You know, you could just improve this. All you need to go is find the github link for the article at the bottom of the page, find the edit button, and github will guide you through the rest of the process.
(I've done so myself a few times)
If you prefer you can also clone and make a pull request using standard git tools.
My app works fine online or offline. If you're offline and you ran out of disk space and the cache got evicted, ok, you can't use my web app offline.
(And, if you're out of disk space, all bets are off. You're gonna have other, more significant problems beyond a guitar chord chart site not working offline.)
I almost used this recently to gain more control over the HTTP cache behavior in our app at work, but eventually realized what I wanted could be achieved by combining plain old cache headers with some more intelligent cache busting query strings. I would definitely like to see some more real-life examples where this API provides unique benefits over traditional cache handling.
This API is pretty useful for writing web apps that also work offline/with bad connectivity.
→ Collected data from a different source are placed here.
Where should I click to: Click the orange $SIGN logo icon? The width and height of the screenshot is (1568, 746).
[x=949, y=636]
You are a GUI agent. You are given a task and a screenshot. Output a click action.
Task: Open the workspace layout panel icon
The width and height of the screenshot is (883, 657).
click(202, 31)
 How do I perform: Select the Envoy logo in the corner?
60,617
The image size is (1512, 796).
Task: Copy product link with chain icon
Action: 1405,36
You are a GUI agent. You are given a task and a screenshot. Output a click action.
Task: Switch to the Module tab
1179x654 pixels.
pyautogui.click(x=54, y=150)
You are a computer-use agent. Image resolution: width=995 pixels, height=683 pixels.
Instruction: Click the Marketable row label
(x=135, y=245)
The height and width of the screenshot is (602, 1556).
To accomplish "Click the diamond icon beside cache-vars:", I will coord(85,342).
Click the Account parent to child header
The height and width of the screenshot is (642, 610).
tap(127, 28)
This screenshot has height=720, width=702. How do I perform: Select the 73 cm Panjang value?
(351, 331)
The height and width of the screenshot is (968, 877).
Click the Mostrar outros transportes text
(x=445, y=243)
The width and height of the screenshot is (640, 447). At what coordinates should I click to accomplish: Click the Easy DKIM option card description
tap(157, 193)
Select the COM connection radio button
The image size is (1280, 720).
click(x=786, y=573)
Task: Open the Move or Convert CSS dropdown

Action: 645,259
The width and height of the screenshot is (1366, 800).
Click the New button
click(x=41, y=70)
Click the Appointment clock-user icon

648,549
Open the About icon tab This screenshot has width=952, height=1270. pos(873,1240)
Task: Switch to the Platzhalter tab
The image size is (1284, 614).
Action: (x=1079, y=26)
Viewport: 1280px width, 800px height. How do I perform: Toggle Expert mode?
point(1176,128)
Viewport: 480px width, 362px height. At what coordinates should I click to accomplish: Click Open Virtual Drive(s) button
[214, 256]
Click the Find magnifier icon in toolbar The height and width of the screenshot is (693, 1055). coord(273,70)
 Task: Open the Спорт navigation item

It saves you from re-implementing the browser fetching/resource loading logic the browser already does for you.
It's very powerful, which also makes it a footgun: you can end up with fetch() requests going out over the network, with server responses saying one thing, but the frontend receiving something completely differently.
As for examples, I believe Home Assistant uses it to cache pretty much every resource in the frontend pre-emptively so you can use the web UI even if your internet connection is down (but your connection to your home server isn't).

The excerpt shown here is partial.